Russia closed out 2018 with an announcement of a successful test of a nuclear-capable glider that President Vladimir Putin called “a major event in the life of the armed forces and, perhaps, in the life of the country.” All advanced militaries, including that of Japan, are pursuing “hypersonic” technologies, prompting fears that this will launch the next major arms race. Unfortunately, there is little appetite for arms control measures these days; that must change.
Hypersonics are extremely fast missiles — by definition, they travel at least five times the speed of sound — that can maneuver independently upon re-entry into the Earth’s atmosphere. Because their flight paths are not smooth, they pose real problems for missile defense systems that track consistent parabolas or trajectories.
Early in 2018, Putin announced that Russia was developing hypersonic missiles, along with other critical technologies that would transform the strategic balance. Days before the new year, Putin revealed that his military had tested the Avanguard, which flew 20 times the speed of sound from a launch site in southwestern Russia to hit a target in the Kamchatka Peninsula on the Pacific coast some 5,600 km away. The “wonderful, perfect New Year’s gift for the country” would, he promised, be incorporated into Russia’s military arsenal in 2019.
China has been developing hypersonic technologies as well. It unveiled the CM-401 hypersonic ballistic anti-ship missile at an air show in early November. That weapon is expected to threaten aircraft carriers and other major surface ships. In other words, it could pose a formidable threat to the U.S. military assets that would be expected to defend Japan during a crisis.
U.S. officials and experts worry that they are losing out in the race to develop hypersonic technologies. Washington had a hypersonic program, but it was terminated after test failures in 2010 and 2011. Chinese and Russian advances have prompted the U.S. to make resumption of the program a priority: “We’re playing catchup ball,” an official at the Department of Defense stated in congressional testimony last year.
Even Japan is developing hypersonic weapons. The new mid-term defense plan, released late last month, calls for research on and eventual deployment of hypersonic weapons to help defend distant islands in the southwestern approaches; they are expected to be added to the defense arsenal in the mid-2020s. The fast-moving, radar-evading weapons would be used against large ships that could threaten Japanese territory. Critics argue that such weapons would cross the line that forbids Japan from possessing offensive capabilities.

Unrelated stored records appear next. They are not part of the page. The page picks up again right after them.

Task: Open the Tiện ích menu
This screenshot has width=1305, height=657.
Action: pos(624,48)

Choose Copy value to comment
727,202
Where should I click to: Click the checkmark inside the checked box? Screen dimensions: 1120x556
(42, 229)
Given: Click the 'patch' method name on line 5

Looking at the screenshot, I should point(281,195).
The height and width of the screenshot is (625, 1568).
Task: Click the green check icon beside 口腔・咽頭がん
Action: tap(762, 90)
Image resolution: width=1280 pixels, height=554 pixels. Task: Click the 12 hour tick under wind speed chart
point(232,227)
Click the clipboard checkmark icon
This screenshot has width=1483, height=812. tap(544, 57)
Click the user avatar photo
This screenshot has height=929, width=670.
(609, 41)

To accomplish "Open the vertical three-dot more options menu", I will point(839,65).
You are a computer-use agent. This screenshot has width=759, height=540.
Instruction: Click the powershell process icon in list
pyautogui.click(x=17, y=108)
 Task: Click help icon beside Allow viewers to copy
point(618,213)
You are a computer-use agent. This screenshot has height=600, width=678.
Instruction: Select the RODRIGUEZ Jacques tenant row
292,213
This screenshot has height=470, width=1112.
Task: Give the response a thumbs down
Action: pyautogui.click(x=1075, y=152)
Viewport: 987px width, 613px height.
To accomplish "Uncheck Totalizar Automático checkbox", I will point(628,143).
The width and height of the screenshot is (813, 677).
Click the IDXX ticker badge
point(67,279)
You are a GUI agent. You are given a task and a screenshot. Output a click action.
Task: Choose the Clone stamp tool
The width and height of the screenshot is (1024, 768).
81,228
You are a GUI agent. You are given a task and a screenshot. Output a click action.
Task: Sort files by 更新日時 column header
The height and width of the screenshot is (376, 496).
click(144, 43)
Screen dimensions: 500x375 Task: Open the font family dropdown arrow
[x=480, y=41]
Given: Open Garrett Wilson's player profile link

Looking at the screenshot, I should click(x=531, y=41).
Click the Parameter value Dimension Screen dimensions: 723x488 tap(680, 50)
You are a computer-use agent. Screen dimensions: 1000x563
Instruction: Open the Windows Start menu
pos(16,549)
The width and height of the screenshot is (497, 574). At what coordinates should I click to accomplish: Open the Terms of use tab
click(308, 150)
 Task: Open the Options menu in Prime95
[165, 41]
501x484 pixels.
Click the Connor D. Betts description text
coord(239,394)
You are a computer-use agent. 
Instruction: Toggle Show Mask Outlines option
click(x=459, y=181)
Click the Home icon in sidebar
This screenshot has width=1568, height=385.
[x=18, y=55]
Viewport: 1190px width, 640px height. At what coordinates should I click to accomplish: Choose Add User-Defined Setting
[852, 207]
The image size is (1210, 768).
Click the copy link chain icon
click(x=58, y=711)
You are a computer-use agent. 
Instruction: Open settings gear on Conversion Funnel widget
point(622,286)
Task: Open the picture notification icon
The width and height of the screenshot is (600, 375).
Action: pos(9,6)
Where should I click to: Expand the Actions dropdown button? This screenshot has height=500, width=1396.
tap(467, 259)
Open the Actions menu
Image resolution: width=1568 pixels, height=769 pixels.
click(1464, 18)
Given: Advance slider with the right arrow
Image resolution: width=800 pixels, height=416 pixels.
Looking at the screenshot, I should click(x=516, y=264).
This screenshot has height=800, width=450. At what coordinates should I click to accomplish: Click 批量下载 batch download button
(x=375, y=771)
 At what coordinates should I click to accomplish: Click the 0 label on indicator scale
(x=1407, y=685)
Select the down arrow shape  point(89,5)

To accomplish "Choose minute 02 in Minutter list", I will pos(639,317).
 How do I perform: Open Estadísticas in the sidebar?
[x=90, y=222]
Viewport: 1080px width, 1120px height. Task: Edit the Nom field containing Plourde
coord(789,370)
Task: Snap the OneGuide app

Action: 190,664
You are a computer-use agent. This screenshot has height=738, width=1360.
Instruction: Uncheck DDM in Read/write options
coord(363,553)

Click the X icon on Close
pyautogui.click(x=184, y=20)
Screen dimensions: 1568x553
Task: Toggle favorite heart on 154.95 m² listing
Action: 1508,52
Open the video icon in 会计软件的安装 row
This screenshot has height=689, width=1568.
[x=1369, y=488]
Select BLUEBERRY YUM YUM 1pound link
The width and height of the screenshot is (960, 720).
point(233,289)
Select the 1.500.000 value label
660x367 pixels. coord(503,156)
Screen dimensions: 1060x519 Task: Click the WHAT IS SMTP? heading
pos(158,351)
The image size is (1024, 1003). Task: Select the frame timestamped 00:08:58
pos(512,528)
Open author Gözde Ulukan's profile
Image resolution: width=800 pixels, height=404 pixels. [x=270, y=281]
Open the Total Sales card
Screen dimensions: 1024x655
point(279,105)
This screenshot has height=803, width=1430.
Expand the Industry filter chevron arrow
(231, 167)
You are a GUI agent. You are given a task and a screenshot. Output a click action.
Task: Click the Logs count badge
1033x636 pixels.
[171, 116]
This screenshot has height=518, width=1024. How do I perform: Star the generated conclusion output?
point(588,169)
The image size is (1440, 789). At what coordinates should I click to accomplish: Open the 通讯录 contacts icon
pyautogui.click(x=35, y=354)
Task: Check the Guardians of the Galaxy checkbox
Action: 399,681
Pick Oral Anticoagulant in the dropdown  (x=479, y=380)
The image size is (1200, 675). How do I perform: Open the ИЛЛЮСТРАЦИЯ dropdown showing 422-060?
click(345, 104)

There is much about the hypersonic discussion that is hype and divorced from reality. For example, Moscow claims that the deployment of U.S. missile defense systems in Europe and Asia have forced it to develop such technologies. In fact, however, those systems were not intended to defend against Russian strategic weapons and would be quickly overwhelmed if used in that way.
Russia’s deployment of hypersonic weapons is a chest-thumping ploy by Putin to remind the world — and just as significantly, the Russian people — that they are a nuclear power that must be taken seriously. The missiles are a message to Washington that Moscow must not be ignored and that U.S. disregard for existing arms control measures is not a cost-free move. There is very real concern in the wake of the U.S. government’s decision to withdraw from the Intermediate-Range Nuclear Forces Treaty and the possibility that the New START strategic arms control treaty, the last remaining major U.S-Russian arms control measure, will not be renewed when it expires in February 2021. Those agreements are not perfect, but they should not be allowed to collapse.
Tokyo is one of the primary targets of Russian military signaling. In talks with Prime Minister Shinzo Abe over the future of the islands off Hokkaido seized by Moscow in 1945, Putin has attempted to impose restrictions on how Japan can defend those territories if and when they are returned. More important than the actual terms of any eventual deal is the doubt that Putin is trying to insert into relations between Tokyo and Washington. Abe has not risen to the bait, noting in a recent interview that “the presence of the U.S. military is for the purpose of maintaining peace and security in Japan and the Far East and is absolutely not a force hostile to Russia. I have explained this to President Putin. … Russia will come to understand this.” Equally revealing is the recently approved National Defense Program Guidelines, which take note of Russian efforts to modernize its military forces and the expansion of its military activities in the Far Eastern region, including around the disputed islands.
Also important are efforts to reinvigorate arms control talks. As many countries are developing hypersonic technologies, it seems like an obvious opportunity for multilateral talks. This is another area in which Japan can attempt to lead in rule-making.